I put Dan in Cc:, lets see what he thinks.

There is at least one other functions i can think of which has similar
behaviour, < 0 on error, 0 or 1 are both different sorts of
success. If there are two, there are probably more. Having tooling to
find this sort of problem would be nice, even if it has a high false
positive rate and needs combining with manual inspection.

	Andrew
Dan Carpenter Feb. 16, 2025, 3:06 p.m. UTC | #4
On Fri, Feb 14, 2025 at 02:44:49PM +0100, Andrew Lunn wrote:
> On Fri, Feb 14, 2025 at 02:24:53PM +0100, Michal Swiatkowski wrote:
> > Pierre Riteau <pierre@stackhpc.com> found suspicious handling an error
> > from xa_alloc_cyclic() in scheduler code [1]. The same is done in
> > devlink_rel_alloc().
> 
> If the same bug exists twice it might exist more times. Did you find
> this instance by searching the whole tree? Or just networking?
> 
> This is also something which would be good to have the static
> analysers check for.

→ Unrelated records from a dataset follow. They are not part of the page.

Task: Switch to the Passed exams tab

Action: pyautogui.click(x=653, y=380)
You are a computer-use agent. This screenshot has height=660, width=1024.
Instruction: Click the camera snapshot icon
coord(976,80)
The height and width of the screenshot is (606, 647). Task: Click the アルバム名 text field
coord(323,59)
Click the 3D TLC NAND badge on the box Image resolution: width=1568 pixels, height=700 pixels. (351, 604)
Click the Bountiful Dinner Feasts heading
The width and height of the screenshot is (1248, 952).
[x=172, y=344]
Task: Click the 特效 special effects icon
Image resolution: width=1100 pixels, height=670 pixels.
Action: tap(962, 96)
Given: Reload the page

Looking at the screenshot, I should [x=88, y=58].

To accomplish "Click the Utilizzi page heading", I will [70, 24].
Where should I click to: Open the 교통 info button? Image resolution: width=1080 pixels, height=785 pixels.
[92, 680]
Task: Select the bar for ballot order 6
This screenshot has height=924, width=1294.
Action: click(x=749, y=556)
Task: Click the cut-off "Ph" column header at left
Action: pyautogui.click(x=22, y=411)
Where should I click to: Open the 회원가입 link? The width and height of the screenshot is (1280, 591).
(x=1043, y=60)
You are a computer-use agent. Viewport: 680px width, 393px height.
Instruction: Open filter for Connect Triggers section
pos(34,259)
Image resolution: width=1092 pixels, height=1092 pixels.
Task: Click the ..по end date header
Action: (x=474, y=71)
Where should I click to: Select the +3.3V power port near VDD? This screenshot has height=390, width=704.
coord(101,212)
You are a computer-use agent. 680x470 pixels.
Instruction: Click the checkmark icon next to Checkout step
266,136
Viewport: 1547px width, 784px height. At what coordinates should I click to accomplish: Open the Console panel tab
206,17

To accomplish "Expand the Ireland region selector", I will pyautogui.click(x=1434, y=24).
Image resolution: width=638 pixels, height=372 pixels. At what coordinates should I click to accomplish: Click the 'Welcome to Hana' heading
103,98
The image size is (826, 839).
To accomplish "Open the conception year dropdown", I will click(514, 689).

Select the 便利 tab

I wounder if smatch can check this?

That's a great idea, thanks!  I'll try a couple experiments and see what
works tomorrow.  I've add these lines to check_zero_to_err_ptr.c

   183          max = rl_max(estate_rl(sm->state));
   184          if (max.value > 0 && !sval_is_a_max(max))
   185                  sm_warning("passing non-max range '%s' to '%s'", sm->state->name, fn);
   186  

I'm hoping this one works.  It complains about any positive returns
except for when the return is "some non-zero value".

   194                  if (estate_get_single_value(tmp->state, &sval) &&
   195                      (sval.value < -4096 || sval.value > 0)) {
   196                          sm_warning("passing invalid error code %lld to '%s'", sval.value, fn);
   197                          return;
   198                  }

This one might miss some bugs but it should catch most stuff and have few
false positives.  Both of them work on this example.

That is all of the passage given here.